>> start

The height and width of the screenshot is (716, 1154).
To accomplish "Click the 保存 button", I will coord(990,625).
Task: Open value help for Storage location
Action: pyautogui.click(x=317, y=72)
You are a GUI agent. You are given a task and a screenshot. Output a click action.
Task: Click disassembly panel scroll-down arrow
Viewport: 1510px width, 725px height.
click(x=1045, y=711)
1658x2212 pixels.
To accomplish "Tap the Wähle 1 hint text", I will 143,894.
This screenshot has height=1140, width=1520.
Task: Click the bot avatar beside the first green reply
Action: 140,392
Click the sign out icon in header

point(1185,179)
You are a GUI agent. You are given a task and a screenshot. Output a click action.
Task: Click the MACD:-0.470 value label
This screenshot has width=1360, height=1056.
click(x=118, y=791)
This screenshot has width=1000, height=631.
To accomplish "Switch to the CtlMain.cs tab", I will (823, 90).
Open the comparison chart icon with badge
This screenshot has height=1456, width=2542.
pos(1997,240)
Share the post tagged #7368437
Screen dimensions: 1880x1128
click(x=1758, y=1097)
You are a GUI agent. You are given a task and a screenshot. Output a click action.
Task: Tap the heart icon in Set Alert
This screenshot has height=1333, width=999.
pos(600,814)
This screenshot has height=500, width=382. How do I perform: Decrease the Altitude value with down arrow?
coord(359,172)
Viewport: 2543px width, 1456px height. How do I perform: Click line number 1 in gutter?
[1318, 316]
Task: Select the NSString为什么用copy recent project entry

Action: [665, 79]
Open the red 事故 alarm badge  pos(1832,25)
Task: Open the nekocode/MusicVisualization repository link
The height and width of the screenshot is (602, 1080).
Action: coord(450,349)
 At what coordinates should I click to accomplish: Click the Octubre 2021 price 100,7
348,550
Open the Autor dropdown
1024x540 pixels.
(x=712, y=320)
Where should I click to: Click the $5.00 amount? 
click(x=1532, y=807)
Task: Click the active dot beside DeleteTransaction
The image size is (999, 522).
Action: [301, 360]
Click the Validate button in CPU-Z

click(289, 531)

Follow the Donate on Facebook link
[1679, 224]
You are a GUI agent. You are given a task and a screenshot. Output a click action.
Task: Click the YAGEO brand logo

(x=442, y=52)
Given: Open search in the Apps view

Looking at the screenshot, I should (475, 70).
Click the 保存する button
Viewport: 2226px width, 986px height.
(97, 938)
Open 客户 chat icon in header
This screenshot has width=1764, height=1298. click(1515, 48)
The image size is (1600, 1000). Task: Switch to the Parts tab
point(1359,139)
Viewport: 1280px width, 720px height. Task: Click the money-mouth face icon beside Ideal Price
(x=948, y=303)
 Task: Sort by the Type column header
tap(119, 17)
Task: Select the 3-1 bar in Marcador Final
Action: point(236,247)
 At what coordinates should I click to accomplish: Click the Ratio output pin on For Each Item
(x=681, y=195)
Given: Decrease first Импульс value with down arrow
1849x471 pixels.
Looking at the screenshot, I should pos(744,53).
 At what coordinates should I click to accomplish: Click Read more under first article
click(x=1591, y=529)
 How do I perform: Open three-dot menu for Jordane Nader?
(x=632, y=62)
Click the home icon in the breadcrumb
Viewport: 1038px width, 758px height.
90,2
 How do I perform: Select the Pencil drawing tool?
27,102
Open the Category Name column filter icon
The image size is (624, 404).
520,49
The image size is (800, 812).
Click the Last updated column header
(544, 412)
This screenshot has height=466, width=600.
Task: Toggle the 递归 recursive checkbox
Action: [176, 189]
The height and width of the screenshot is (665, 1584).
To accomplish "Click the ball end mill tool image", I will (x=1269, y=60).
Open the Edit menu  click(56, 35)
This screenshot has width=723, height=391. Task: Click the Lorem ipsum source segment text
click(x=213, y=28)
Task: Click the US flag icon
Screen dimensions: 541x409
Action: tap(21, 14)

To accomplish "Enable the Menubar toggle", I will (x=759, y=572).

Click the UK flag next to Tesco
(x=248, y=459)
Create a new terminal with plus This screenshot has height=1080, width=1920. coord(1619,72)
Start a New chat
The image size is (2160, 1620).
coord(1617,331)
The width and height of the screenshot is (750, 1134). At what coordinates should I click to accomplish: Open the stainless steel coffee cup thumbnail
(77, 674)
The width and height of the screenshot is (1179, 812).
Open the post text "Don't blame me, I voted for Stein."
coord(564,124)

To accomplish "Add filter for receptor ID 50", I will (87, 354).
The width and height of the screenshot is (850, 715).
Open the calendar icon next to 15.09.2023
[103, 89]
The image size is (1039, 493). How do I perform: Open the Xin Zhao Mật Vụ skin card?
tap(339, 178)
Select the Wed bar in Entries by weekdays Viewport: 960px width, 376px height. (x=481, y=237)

>> end

Can you copy out all of the entries above word for word, leaving every character unchanged?

The height and width of the screenshot is (716, 1154).
To accomplish "Click the 保存 button", I will coord(990,625).
Task: Open value help for Storage location
Action: pyautogui.click(x=317, y=72)
You are a GUI agent. You are given a task and a screenshot. Output a click action.
Task: Click disassembly panel scroll-down arrow
Viewport: 1510px width, 725px height.
click(x=1045, y=711)
1658x2212 pixels.
To accomplish "Tap the Wähle 1 hint text", I will 143,894.
This screenshot has height=1140, width=1520.
Task: Click the bot avatar beside the first green reply
Action: 140,392
Click the sign out icon in header

point(1185,179)
You are a GUI agent. You are given a task and a screenshot. Output a click action.
Task: Click the MACD:-0.470 value label
This screenshot has width=1360, height=1056.
click(x=118, y=791)
This screenshot has width=1000, height=631.
To accomplish "Switch to the CtlMain.cs tab", I will (823, 90).
Open the comparison chart icon with badge
This screenshot has height=1456, width=2542.
pos(1997,240)
Share the post tagged #7368437
Screen dimensions: 1880x1128
click(x=1758, y=1097)
You are a GUI agent. You are given a task and a screenshot. Output a click action.
Task: Tap the heart icon in Set Alert
This screenshot has height=1333, width=999.
pos(600,814)
This screenshot has height=500, width=382. How do I perform: Decrease the Altitude value with down arrow?
coord(359,172)
Viewport: 2543px width, 1456px height. How do I perform: Click line number 1 in gutter?
[1318, 316]
Task: Select the NSString为什么用copy recent project entry

Action: [665, 79]
Open the red 事故 alarm badge  pos(1832,25)
Task: Open the nekocode/MusicVisualization repository link
The height and width of the screenshot is (602, 1080).
Action: coord(450,349)
 At what coordinates should I click to accomplish: Click the Octubre 2021 price 100,7
348,550
Open the Autor dropdown
1024x540 pixels.
(x=712, y=320)
Where should I click to: Click the $5.00 amount? 
click(x=1532, y=807)
Task: Click the active dot beside DeleteTransaction
The image size is (999, 522).
Action: [301, 360]
Click the Validate button in CPU-Z

click(289, 531)

Follow the Donate on Facebook link
[1679, 224]
You are a GUI agent. You are given a task and a screenshot. Output a click action.
Task: Click the YAGEO brand logo

(x=442, y=52)
Given: Open search in the Apps view

Looking at the screenshot, I should (475, 70).
Click the 保存する button
Viewport: 2226px width, 986px height.
(97, 938)
Open 客户 chat icon in header
This screenshot has width=1764, height=1298. click(1515, 48)
The image size is (1600, 1000). Task: Switch to the Parts tab
point(1359,139)
Viewport: 1280px width, 720px height. Task: Click the money-mouth face icon beside Ideal Price
(x=948, y=303)
 Task: Sort by the Type column header
tap(119, 17)
Task: Select the 3-1 bar in Marcador Final
Action: point(236,247)
 At what coordinates should I click to accomplish: Click the Ratio output pin on For Each Item
(x=681, y=195)
Given: Decrease first Импульс value with down arrow
1849x471 pixels.
Looking at the screenshot, I should pos(744,53).
 At what coordinates should I click to accomplish: Click Read more under first article
click(x=1591, y=529)
 How do I perform: Open three-dot menu for Jordane Nader?
(x=632, y=62)
Click the home icon in the breadcrumb
Viewport: 1038px width, 758px height.
90,2
 How do I perform: Select the Pencil drawing tool?
27,102
Open the Category Name column filter icon
The image size is (624, 404).
520,49
The image size is (800, 812).
Click the Last updated column header
(544, 412)
This screenshot has height=466, width=600.
Task: Toggle the 递归 recursive checkbox
Action: [176, 189]
The height and width of the screenshot is (665, 1584).
To accomplish "Click the ball end mill tool image", I will (x=1269, y=60).
Open the Edit menu  click(56, 35)
This screenshot has width=723, height=391. Task: Click the Lorem ipsum source segment text
click(x=213, y=28)
Task: Click the US flag icon
Screen dimensions: 541x409
Action: tap(21, 14)

To accomplish "Enable the Menubar toggle", I will (x=759, y=572).

Click the UK flag next to Tesco
(x=248, y=459)
Create a new terminal with plus This screenshot has height=1080, width=1920. coord(1619,72)
Start a New chat
The image size is (2160, 1620).
coord(1617,331)
The width and height of the screenshot is (750, 1134). At what coordinates should I click to accomplish: Open the stainless steel coffee cup thumbnail
(77, 674)
The width and height of the screenshot is (1179, 812).
Open the post text "Don't blame me, I voted for Stein."
coord(564,124)

To accomplish "Add filter for receptor ID 50", I will (87, 354).
The width and height of the screenshot is (850, 715).
Open the calendar icon next to 15.09.2023
[103, 89]
The image size is (1039, 493). How do I perform: Open the Xin Zhao Mật Vụ skin card?
tap(339, 178)
Select the Wed bar in Entries by weekdays Viewport: 960px width, 376px height. (x=481, y=237)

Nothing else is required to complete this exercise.